In cinema, the story of the committed teacher and the tough inner-city teens never gets old – although it can get clichéd. That’s not the case, though, with Diego Lerman’s Argentinian drama The Substitute, competing in San Sebastian following its Toronto bow. It may not entirely bust this strain of drama wide open, but it’s compelling and steely-minded, mixing Loachian social issue cinema with elements of a gangland thriller, with a thoughtful philosophical undertow and an insightful central character study. Controlled direction from the maker of Suddenly and 2010’s The Invisible Eye, plus a fine central performance from Juan Minujín – with support from prestige art-house names Alfredo Castro and Barbara Lennie – should make apt pupils sit up and pay attention on the festival circuit and in niche platforms.

’The Substitute’ is closer to, say, Laurent Cantet’s ’The Class’ than to the glossy Hollywood affirmation of ’Dangerous Minds’, notwithstanding the faintest echo of the latter.

Minujín plays Lucio, a passionate but somewhat embittered literature scholar with frustrated creative ambitions. He’s first seen on a panel, musing on the value of poetry, alongside Mariela (Lennie), a published poet and his recent ex-wife. While sharing care of their 12-year-old daughter Sol (Renata Lerman), a talented but rebellious budding musician, Lucio accepts a job as a ‘substitute’, or supply teacher, in a tough Buenos Aires barrio where his father Roberto, aka ‘El Chileno’ (Castro) is a committed activist. Despite illness, El Chileno continues to work supporting the deprived local community, but has landed in the middle of a feud between two corrupt politicians – the current mayor and feared drug lord Olmos, ‘El Perro’ , who is standing against him in forthcoming elections.

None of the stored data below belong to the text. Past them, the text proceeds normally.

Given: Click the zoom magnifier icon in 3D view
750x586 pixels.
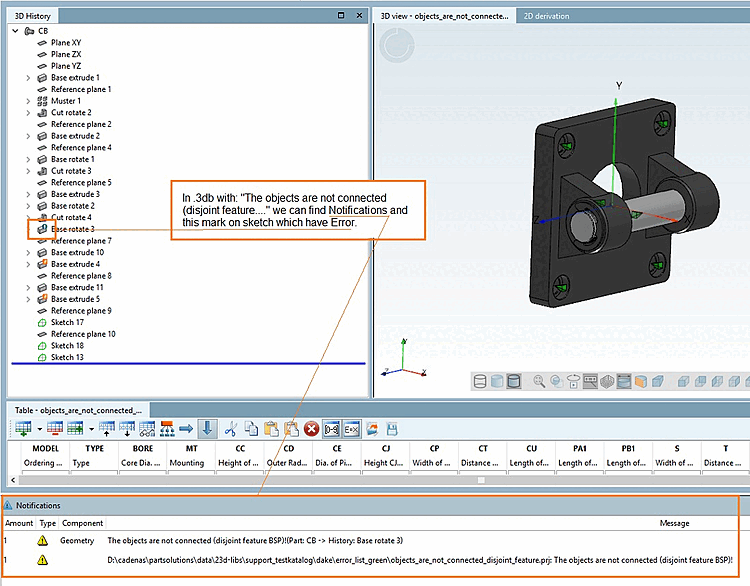Looking at the screenshot, I should [539, 381].
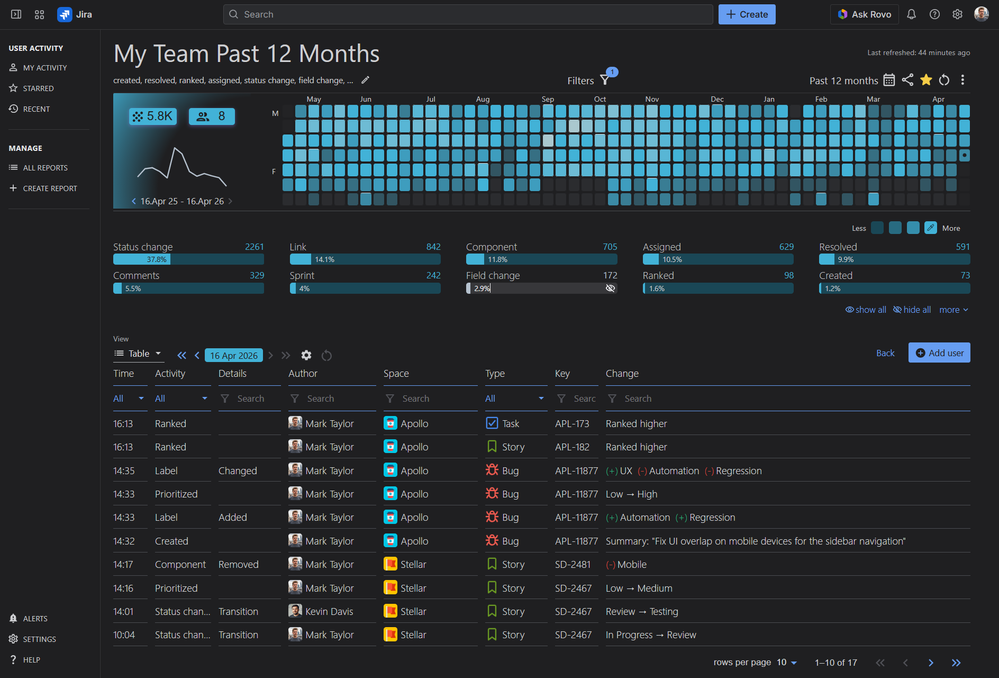Open All Reports from the Manage section

[x=46, y=167]
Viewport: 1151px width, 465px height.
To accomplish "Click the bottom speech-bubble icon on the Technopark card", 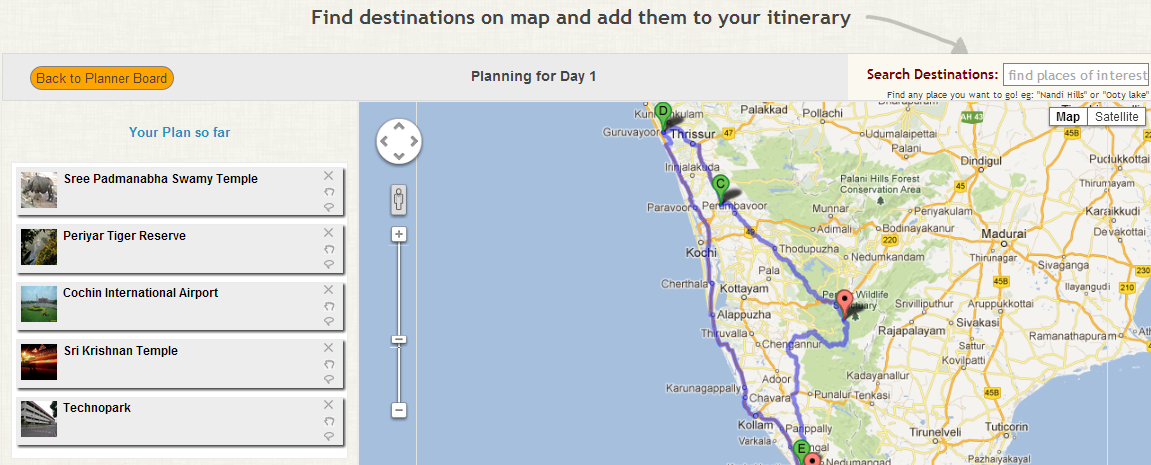I will pos(329,437).
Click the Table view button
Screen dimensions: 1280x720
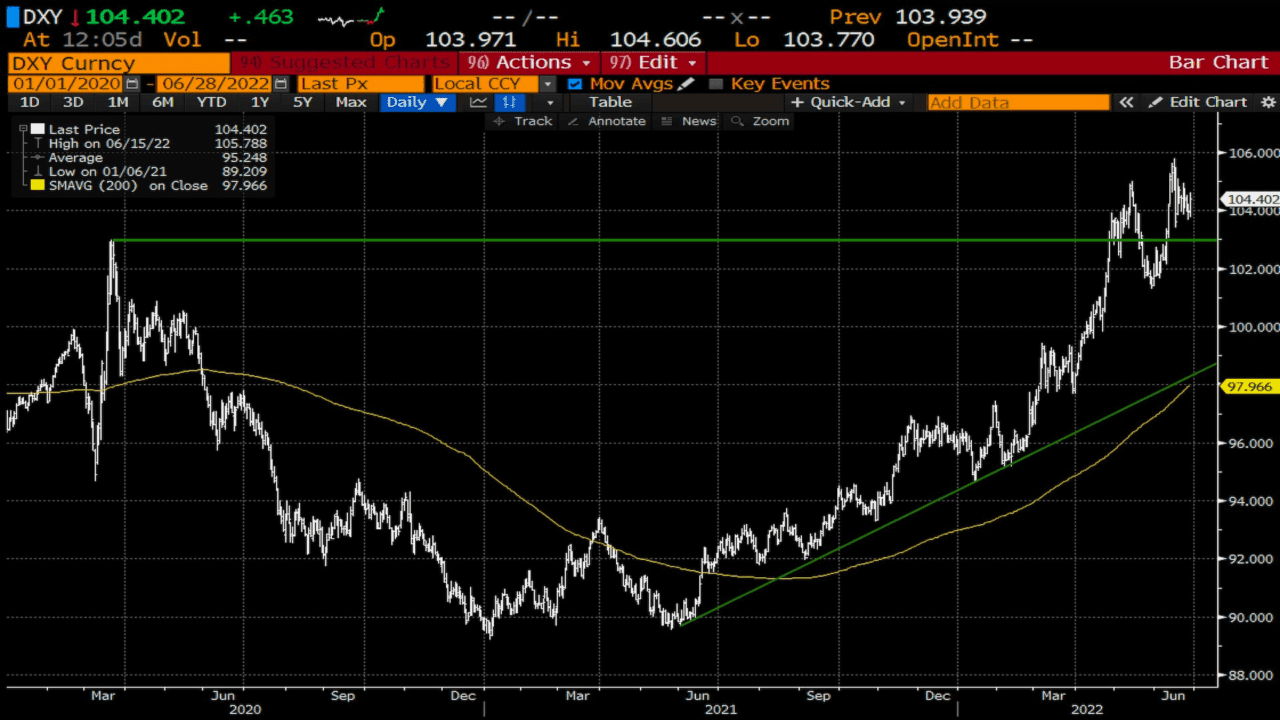[610, 102]
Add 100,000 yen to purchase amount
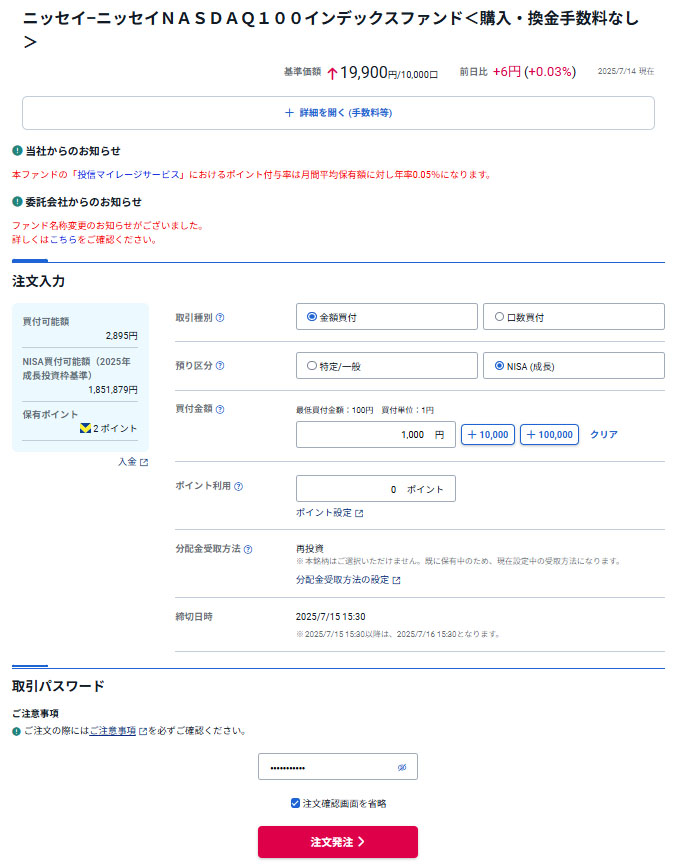The image size is (675, 864). 549,435

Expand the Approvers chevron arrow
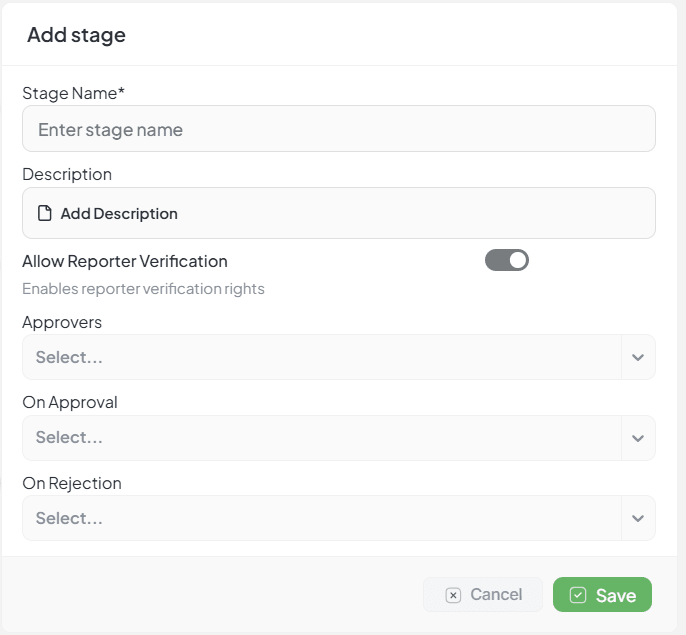[x=638, y=357]
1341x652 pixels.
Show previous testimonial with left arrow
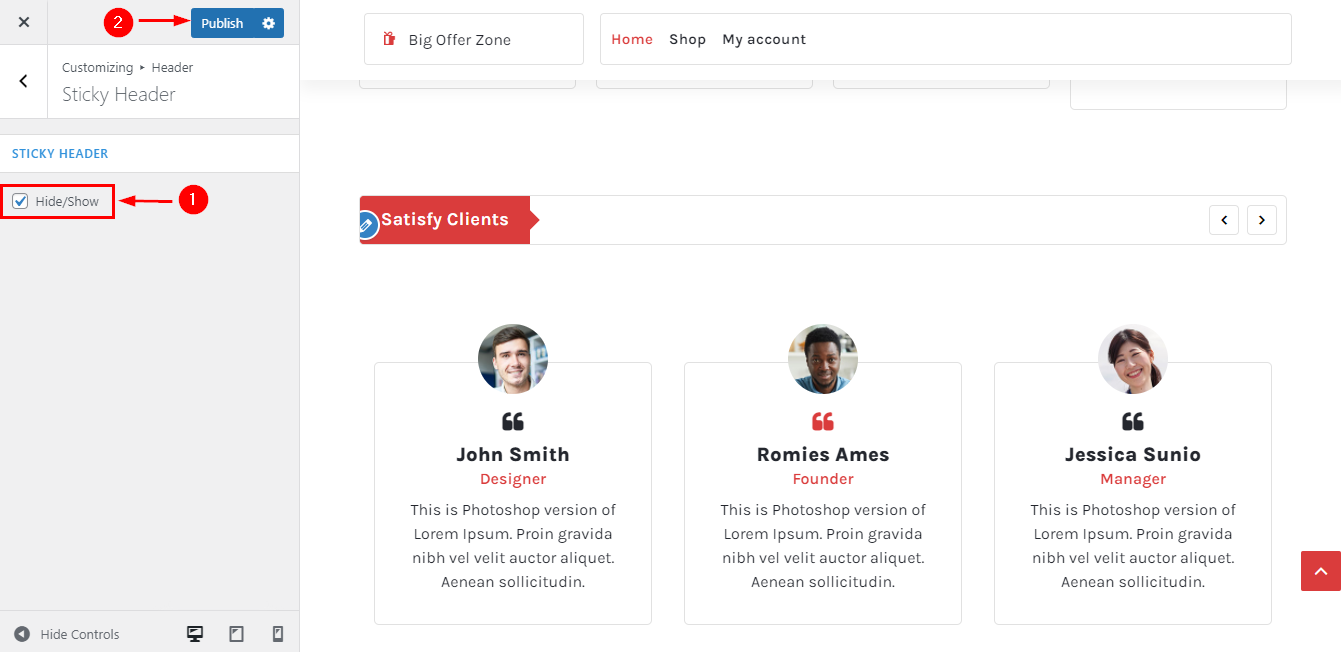click(1224, 220)
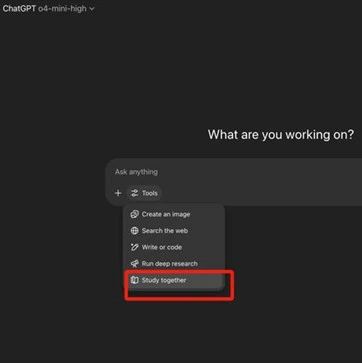This screenshot has height=363, width=362.
Task: Expand the model selector chevron
Action: [92, 9]
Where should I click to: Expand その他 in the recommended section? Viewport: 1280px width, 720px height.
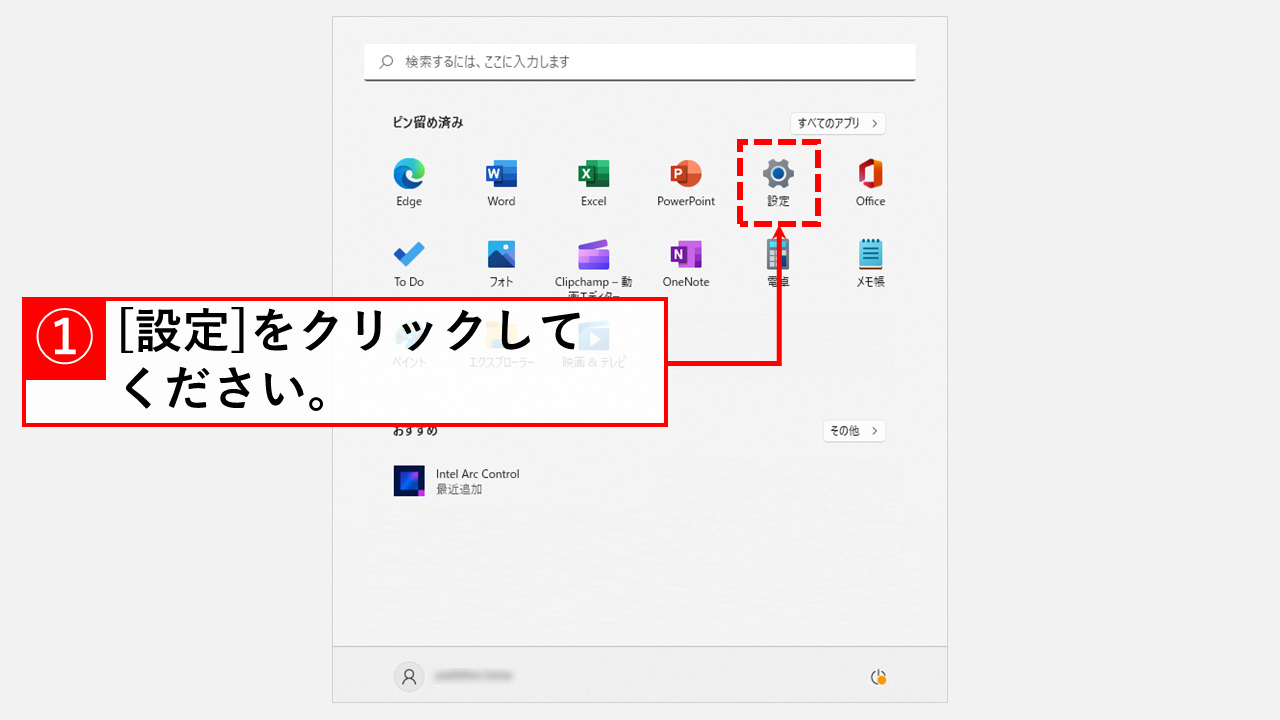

Awkward, introverted academic Lucio at first seems out of his league trying to get the attention of a classroom of bored youths who are convinced that literature is a waste of time. In one of the film’s few predictable moments, one student proves the whole class wrong by coming out with a dazzling improvised rap. A promising classroom vibe is damaged, however, when local gendarmerie raid the school after drugs are found on the premises – a fix-up involving mayoral rivalries – resulting in student Dilan (Lucas Arrua), a protégé of Roberto, having to go on the run. Meanwhile police presence in the school, and classroom observation by an officious ministry inspector, threaten to damage all that Lucio might achieve.

In its level-headed, politically-conscious directness, The Substitute is closer to, say, Laurent Cantet’s The Class than to the glossy Hollywood affirmation of Dangerous Minds, notwithstanding the faintest echo of the latter. Lerman sketches out his milieu with impeccable attention, from the architecture of the school itself – a modernist fortress, shot by Wojciech Staron with an emphasis on stress-inducing enclosure – to the city’s shanty-town suburbs. It’s only towards the end that the film slightly overplays its hand, with a brief but awkward lurch into action thriller mode that also incongruously ramps up the urban-warzone atmospherics.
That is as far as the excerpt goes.